**Task to carry out**:
Could you give the records below again exactly, without the pictures?

**** Records for this exercise ****

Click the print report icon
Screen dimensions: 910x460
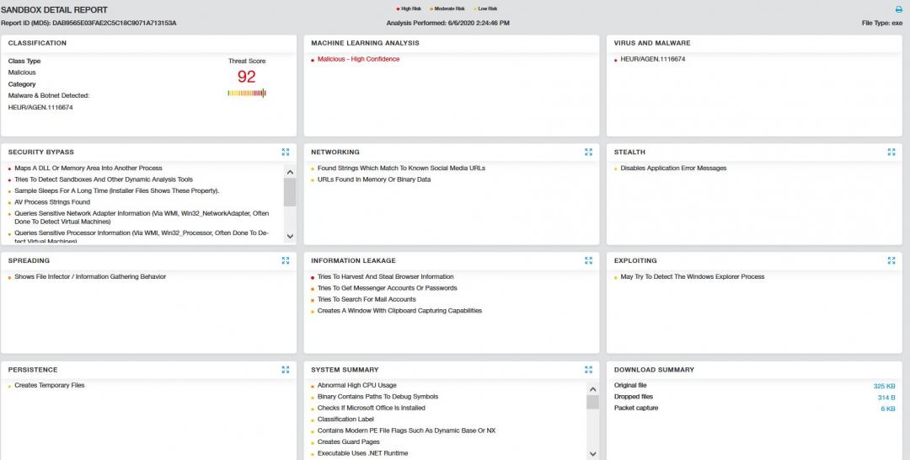coord(898,9)
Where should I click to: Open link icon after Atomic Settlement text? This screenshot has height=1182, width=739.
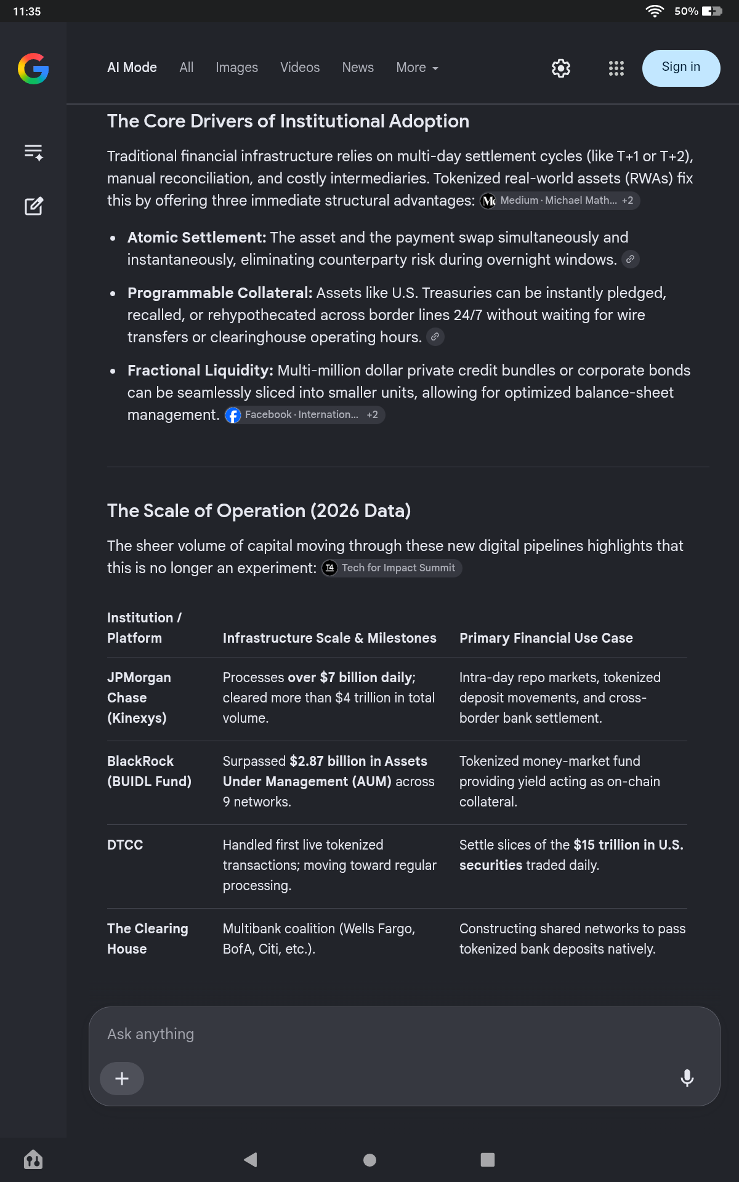[x=630, y=260]
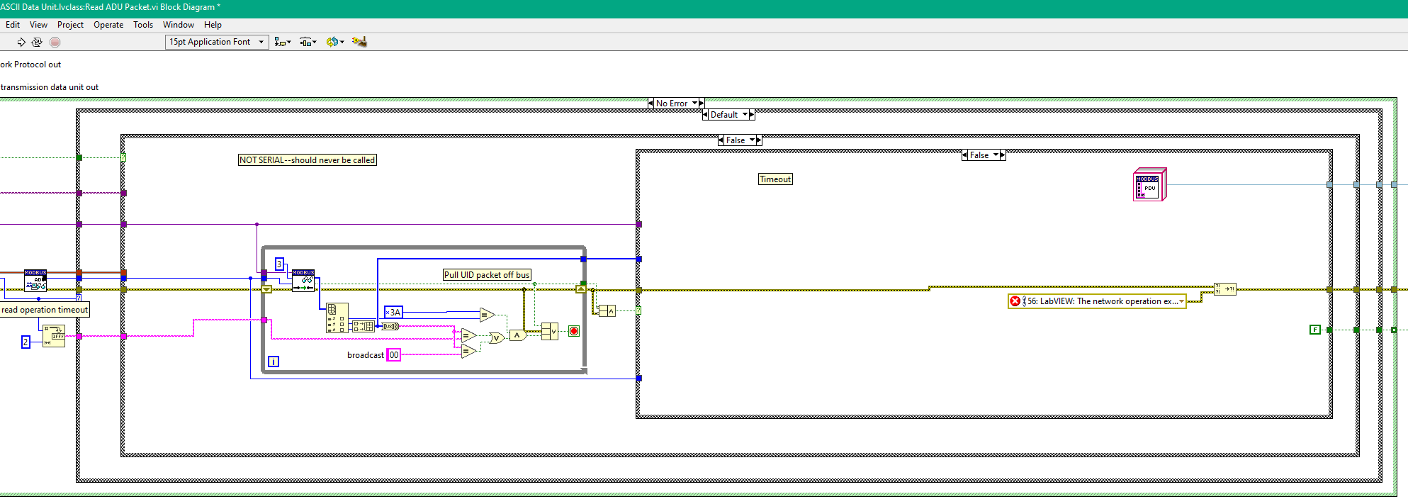Select the Modbus PDU class constant
The width and height of the screenshot is (1408, 504).
pos(1149,185)
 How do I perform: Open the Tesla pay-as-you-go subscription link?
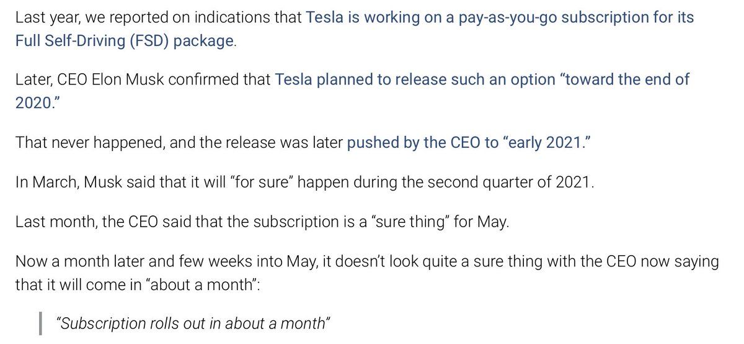coord(500,18)
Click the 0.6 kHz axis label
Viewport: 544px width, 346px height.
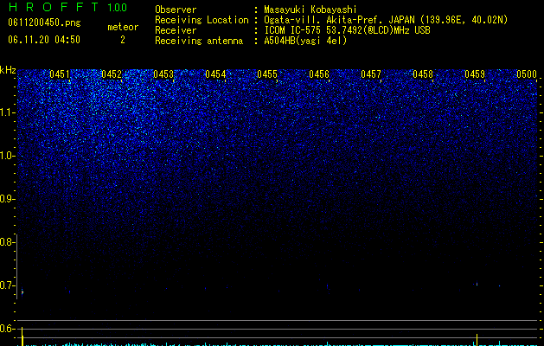[7, 329]

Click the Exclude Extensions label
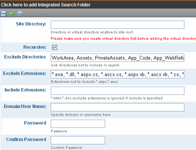tap(24, 74)
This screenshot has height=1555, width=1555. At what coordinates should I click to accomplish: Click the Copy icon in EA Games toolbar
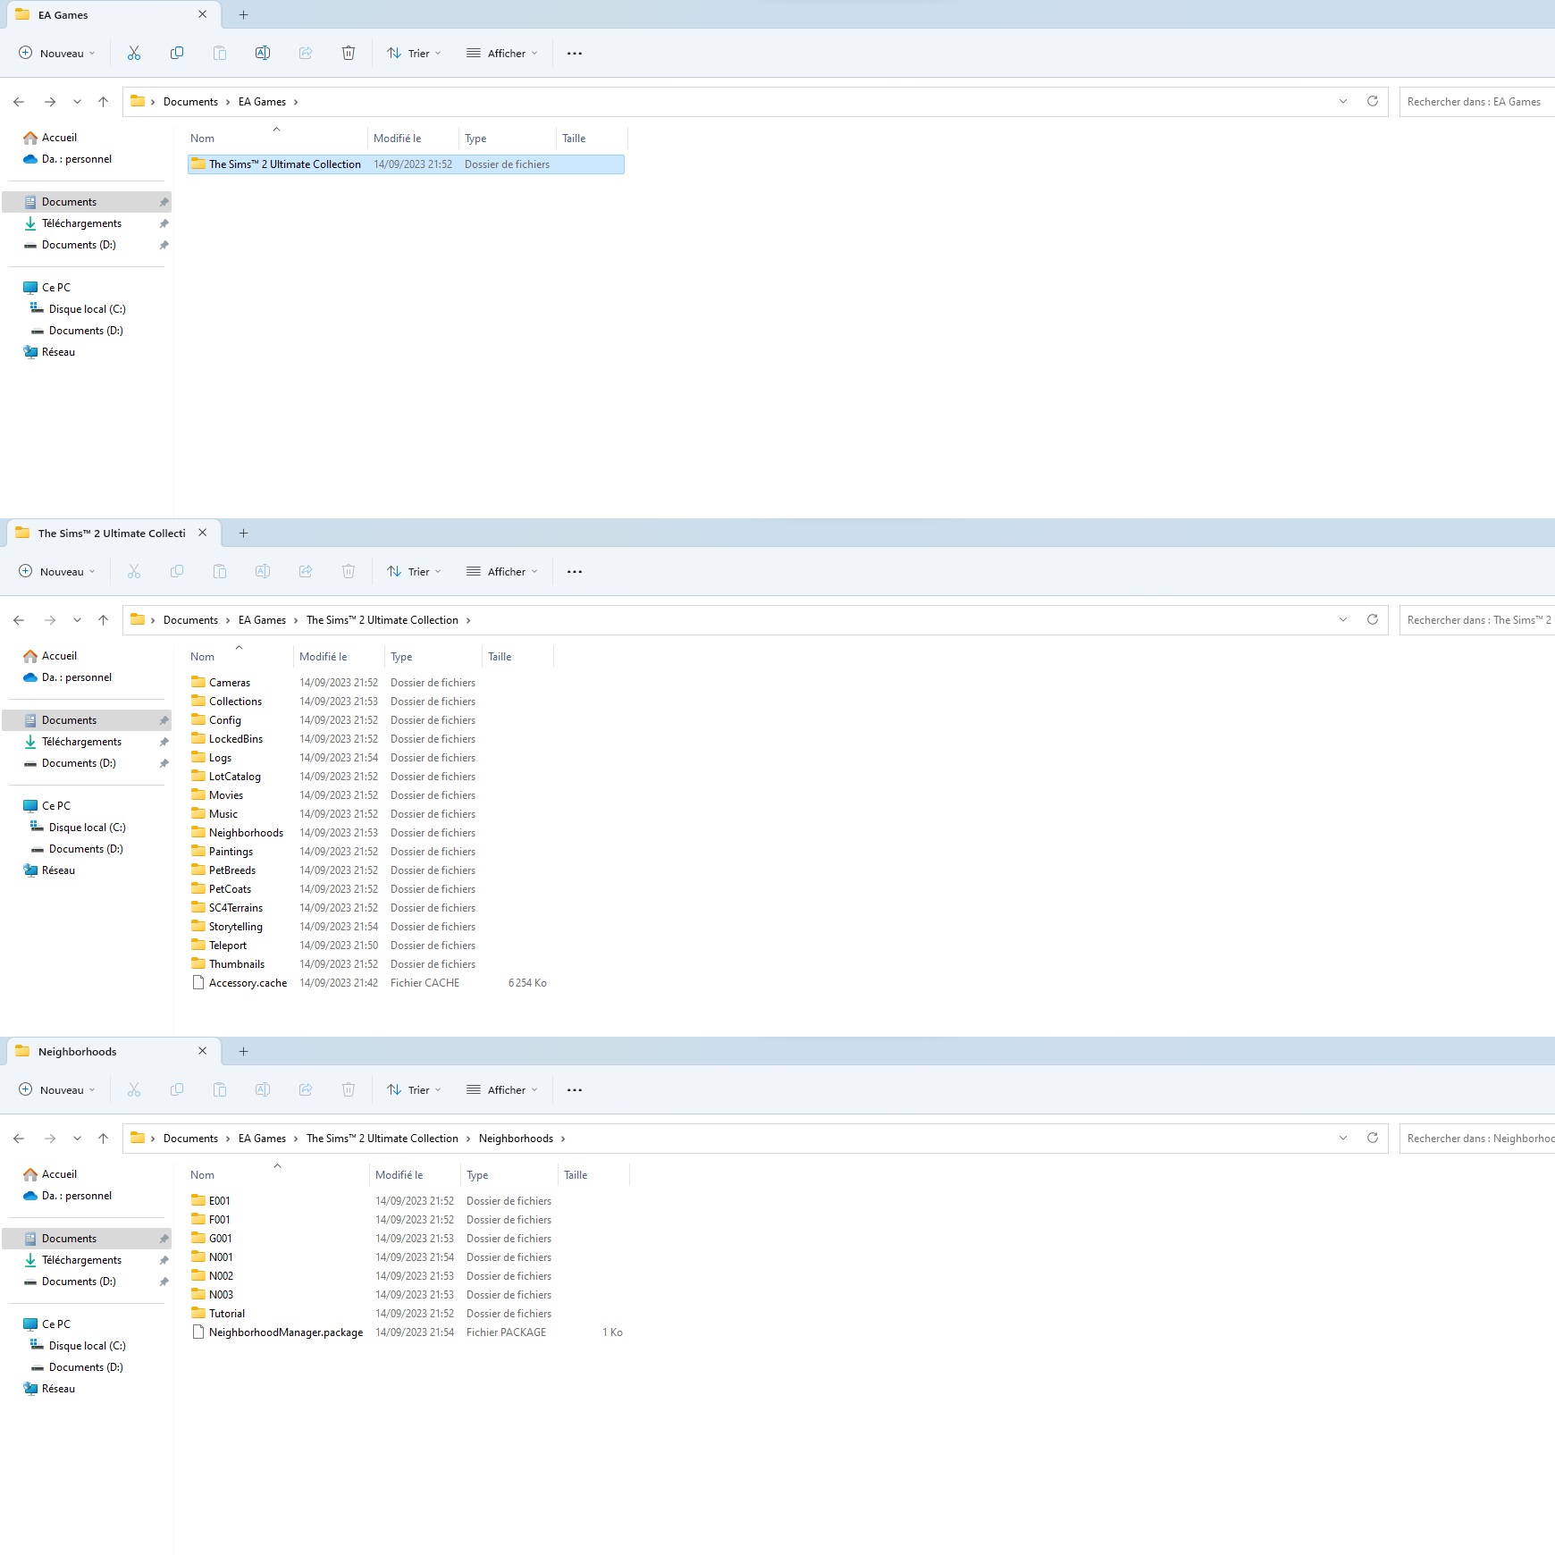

****

**Output for this exercise**:
Click the print report icon
Screen dimensions: 910x460
coord(898,9)
Where should I click to: Open link icon after Atomic Settlement text? This screenshot has height=1182, width=739.
[x=630, y=260]
Select the Modbus PDU class constant
The width and height of the screenshot is (1408, 504).
pos(1149,185)
 How do I perform: Open the Tesla pay-as-you-go subscription link?
coord(500,18)
Click the 0.6 kHz axis label
Viewport: 544px width, 346px height.
[7, 329]

Click the Exclude Extensions label
tap(24, 74)
This screenshot has height=1555, width=1555. At what coordinates should I click to accomplish: Click the Copy icon in EA Games toolbar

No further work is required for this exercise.